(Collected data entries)
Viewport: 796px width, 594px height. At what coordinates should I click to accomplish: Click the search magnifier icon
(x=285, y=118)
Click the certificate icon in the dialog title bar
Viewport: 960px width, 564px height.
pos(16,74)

■ WHAT IS NEEDED ■
Each entry must be set down exactly as it appears.

■ RESPONSE FOR THIS EXERCISE ■
Viewport: 796px width, 594px height. At what coordinates should I click to accomplish: Click the search magnifier icon
(x=285, y=118)
Click the certificate icon in the dialog title bar
Viewport: 960px width, 564px height.
pos(16,74)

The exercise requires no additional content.